Глава 28
Мы спросили почти у десятка прохожих, где находится местное отделение милиции, но уверенно нам ответил лишь последний: неказистого вида мужичонка с красной рожей и желтыми, как у кота, от постоянного «приема на грудь» глазами. Проехав два квартала, мы обнаружили искомое здание, которое почему-то выглядело так роскошно, что смахивало на банк. Я вошла в дверь первой, вслед за мной шел Вовка и волок упирающуюся изо всех сил Роксану.

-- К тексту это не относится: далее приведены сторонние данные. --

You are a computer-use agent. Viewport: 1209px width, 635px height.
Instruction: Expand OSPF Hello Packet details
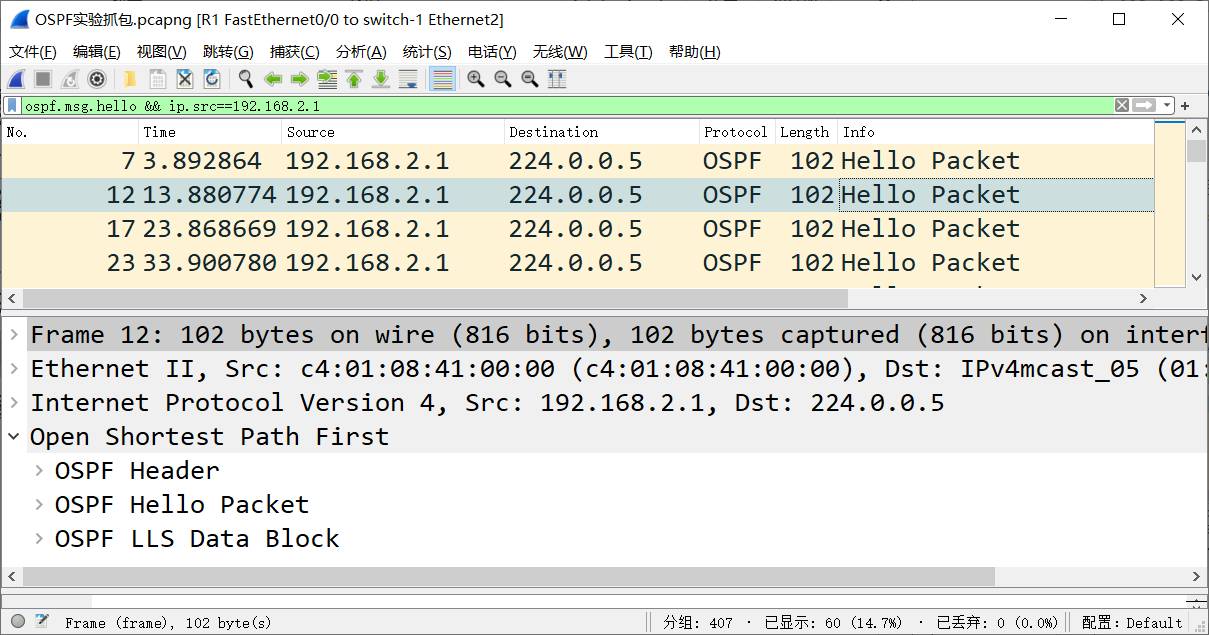[39, 505]
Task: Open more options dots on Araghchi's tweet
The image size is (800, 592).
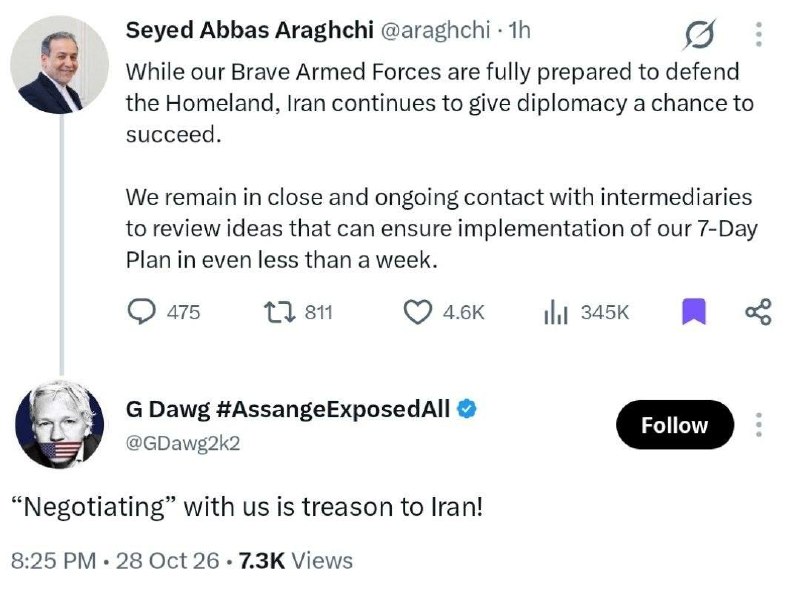Action: click(x=759, y=34)

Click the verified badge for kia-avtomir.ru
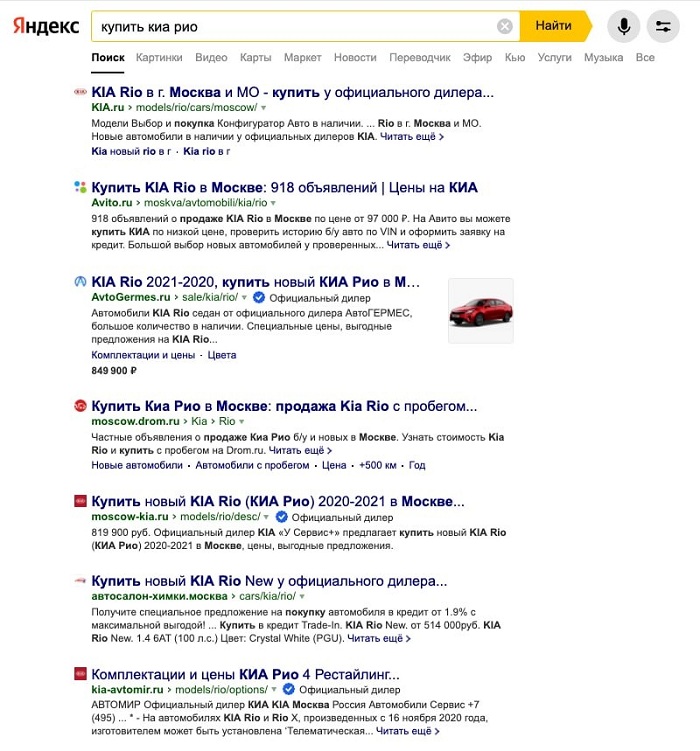pos(288,689)
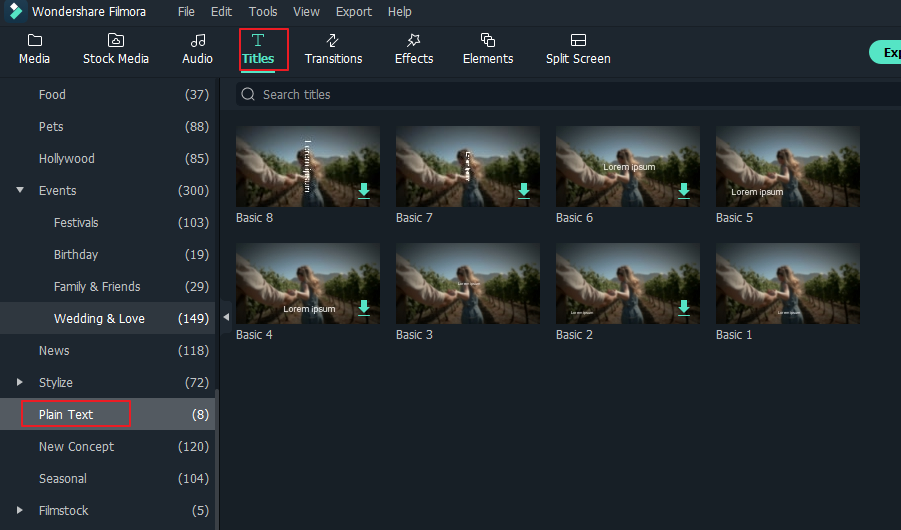Select the Plain Text category
Image resolution: width=901 pixels, height=530 pixels.
coord(66,414)
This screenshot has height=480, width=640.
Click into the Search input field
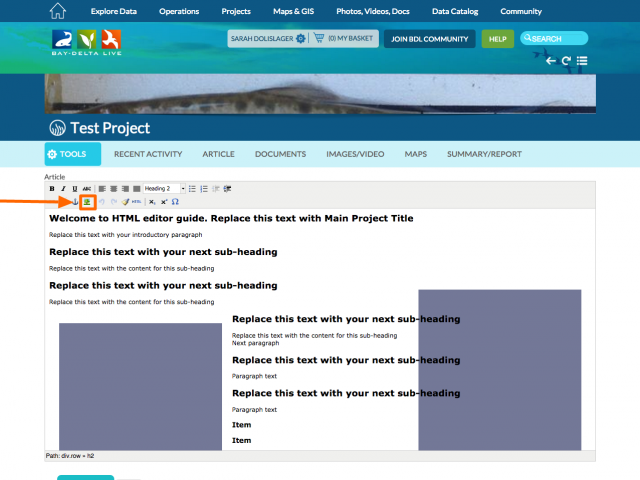point(557,39)
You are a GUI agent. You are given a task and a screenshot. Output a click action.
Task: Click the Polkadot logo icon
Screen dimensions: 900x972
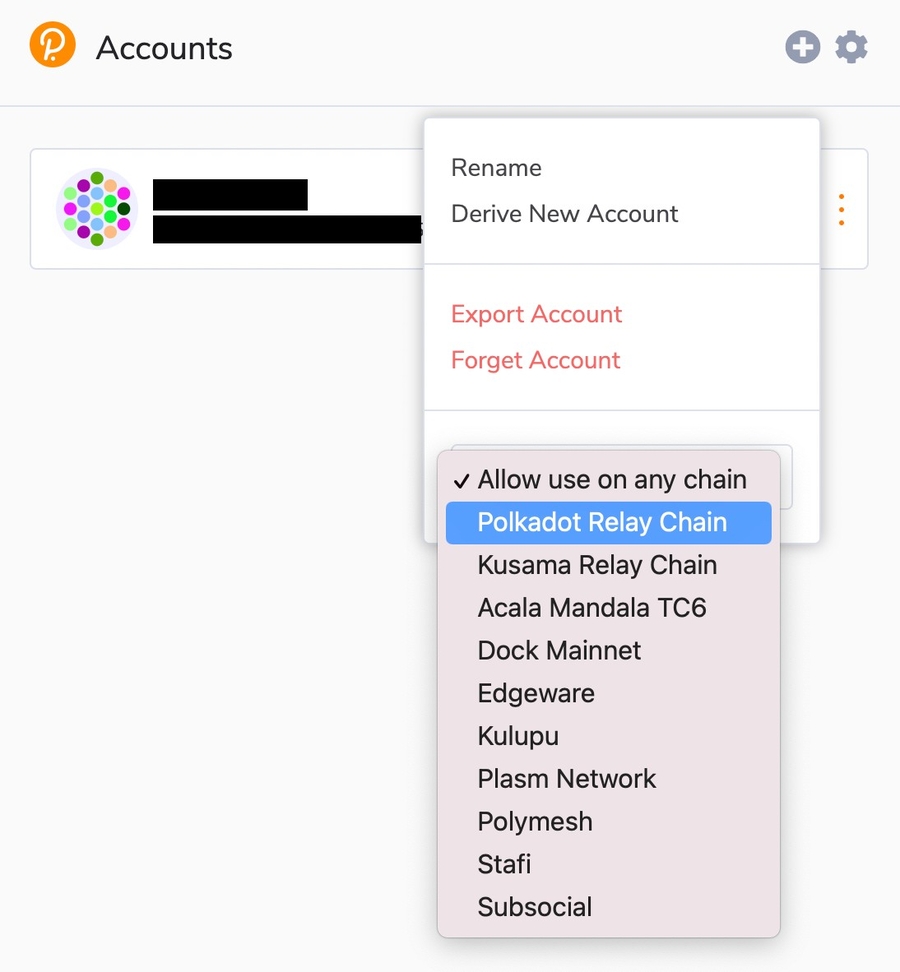53,47
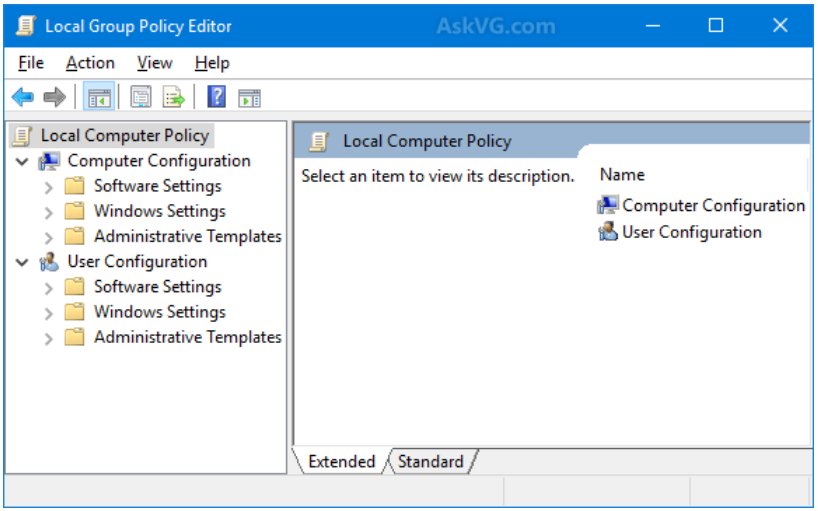
Task: Collapse the User Configuration tree node
Action: 22,262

В комнате было немноголюдно. Лишь один милиционер сидел за столом и флегматично поглощал бутерброды с салом. Появление нашей колоритной троицы — Роксана с кляпом во рту и наручниками на руках, бандитообразный Вовка и я со среднестатистической внешностью — не вызвало в нем ни малейшего оживления.
— Сержант Курочкин, — удалось мне разобрать его приветствие, произнесенное с набитым ртом. — Слушаю вас.
Говорила, естественно, я.
— Товарищ Курочкин! Вот эта девушка, — я указала на Роксану, — является ценным свидетелем по делу о похищении человека. Ее необходимо задержать до тех пор, пока следователь не запишет ее показания. А она наркоманка, представитель группы риска, и ни за что добровольно не явится в прокуратуру. Прошу вас, поместите ее на время у вас в «обезьянник», или как там это называется, на два или три дня, не больше. Ну, то есть на выходные…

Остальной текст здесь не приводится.